Le vizir, ayant réfléchi quelque temps, dit au kalife : « Prince, ce n’est qu’en employant la ruse que vous pourrez découvrir le lieu dans lequel votre fille est ainsi transportée : j’imagine un moyen simple, mais qui doit réussir : qu’on prenne un petit sac, et qu’on l’emplisse de millet ; qu’on l’attache au lit de votre fille, près de la tête, et qu’on le place convenablement, en le laissant entrouvert, afin que, lorsque le lit de votre fille sera enlevé cette nuit, le millet se répande tant en allant qu’en revenant, et nous trace ainsi le chemin qui conduit de votre palais à la maison que vous cherchez. »
Le kalife loua beaucoup la sagacité du vizir, trouva l’expédient excellent, et ne douta pas du succès. Il en confia l’exécution à une personne intelligente, qui eut soin que la jeune princesse ne fût instruite de rien.
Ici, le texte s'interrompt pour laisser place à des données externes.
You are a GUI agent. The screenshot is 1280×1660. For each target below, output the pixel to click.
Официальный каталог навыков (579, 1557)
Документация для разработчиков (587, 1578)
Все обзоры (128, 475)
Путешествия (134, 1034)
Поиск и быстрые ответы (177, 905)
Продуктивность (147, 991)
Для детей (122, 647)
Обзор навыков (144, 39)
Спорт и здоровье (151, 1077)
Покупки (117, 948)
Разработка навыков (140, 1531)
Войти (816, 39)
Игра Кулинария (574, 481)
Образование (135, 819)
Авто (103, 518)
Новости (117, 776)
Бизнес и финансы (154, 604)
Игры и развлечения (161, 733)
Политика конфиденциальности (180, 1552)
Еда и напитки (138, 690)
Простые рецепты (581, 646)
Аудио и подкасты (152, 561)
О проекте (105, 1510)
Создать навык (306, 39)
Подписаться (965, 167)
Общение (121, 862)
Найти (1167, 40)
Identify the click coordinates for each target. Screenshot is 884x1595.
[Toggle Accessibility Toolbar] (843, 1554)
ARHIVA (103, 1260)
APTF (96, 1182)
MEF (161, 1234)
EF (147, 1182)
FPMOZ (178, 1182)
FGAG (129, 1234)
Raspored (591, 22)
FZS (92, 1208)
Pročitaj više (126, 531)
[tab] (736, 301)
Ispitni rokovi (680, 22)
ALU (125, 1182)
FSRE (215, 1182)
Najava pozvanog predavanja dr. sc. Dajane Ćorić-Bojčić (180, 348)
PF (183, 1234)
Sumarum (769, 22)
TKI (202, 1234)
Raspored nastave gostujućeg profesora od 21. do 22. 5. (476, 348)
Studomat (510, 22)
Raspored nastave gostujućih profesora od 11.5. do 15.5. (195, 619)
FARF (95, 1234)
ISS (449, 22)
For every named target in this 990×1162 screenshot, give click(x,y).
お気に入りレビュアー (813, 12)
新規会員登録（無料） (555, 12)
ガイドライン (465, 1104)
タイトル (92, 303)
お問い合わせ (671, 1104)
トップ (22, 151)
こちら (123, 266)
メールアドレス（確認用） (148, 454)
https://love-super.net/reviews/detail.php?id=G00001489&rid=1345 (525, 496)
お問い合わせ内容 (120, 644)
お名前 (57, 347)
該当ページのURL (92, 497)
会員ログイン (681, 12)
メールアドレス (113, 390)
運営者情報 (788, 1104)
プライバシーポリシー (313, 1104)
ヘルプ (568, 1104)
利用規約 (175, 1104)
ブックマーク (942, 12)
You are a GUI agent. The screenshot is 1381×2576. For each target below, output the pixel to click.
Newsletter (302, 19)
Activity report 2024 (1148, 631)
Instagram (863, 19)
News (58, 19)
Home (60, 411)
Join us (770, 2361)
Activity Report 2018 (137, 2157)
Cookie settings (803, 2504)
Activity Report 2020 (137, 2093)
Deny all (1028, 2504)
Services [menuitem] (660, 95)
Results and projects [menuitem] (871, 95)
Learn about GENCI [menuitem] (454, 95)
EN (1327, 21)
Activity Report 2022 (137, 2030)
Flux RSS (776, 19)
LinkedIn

La nuit étant arrivée, le lit fut transporté comme à l’ordinaire. Le lendemain, au lever de l’aurore, le médecin conduisit le jeune homme au bain, suivant leur usage, et lui dit qu’on avait reconnu que la princesse était enceinte, qu’on avait fait usage d’une ruse pour découvrir sa maison, et qu’on se préparait à lui faire un mauvais parti.
Le jeune homme, sans s’effrayer, témoigna au médecin qu’il était satisfait d’avoir obtenu le bonheur auquel il aspirait, et qu’il était résigné à la mort. Il le remercia de nouveau de ses bienfaits, lui souhaita toutes sortes de prospérités, et lui conseilla de s’éloigner, et de ne pas s’exposer lui-même au danger : « Laissez le kalife, lui dit-il en finissant, disposer de ma vie comme il voudra. – N’ayez aucune inquiétude pour votre vie, lui dit le médecin : il ne vous arrivera, non plus qu’à moi, aucun mal. Je vais vous faire voir de nouvelles merveilles et des prodiges d’un autre genre. » Ces paroles tranquillisèrent le jeune homme, et lui causèrent une joie infinie. Ils sortirent ensemble du bain, et regagnèrent la maison.
Le kalife et son vizir, étant entrés de grand matin dans la chambre de la princesse, la trouvèrent de retour, et virent que le sac de millet était vide : « Assurément, dit le vizir, nous tenons le coupable. » Ils montèrent aussitôt à cheval, accompagnés d’une troupe nombreuse de soldats, et suivirent les traces du millet. Lorsqu’ils furent près de la maison, le jeune homme, entendant le bruit des hommes et des chevaux, avertit le médecin, qui lui dit : « Prenez une cuvette, emplissez-la d’eau, montez sur la terrasse, versez l’eau tout autour de la maison et descendez. » Le jeune homme fit ce que le médecin lui avait ordonné.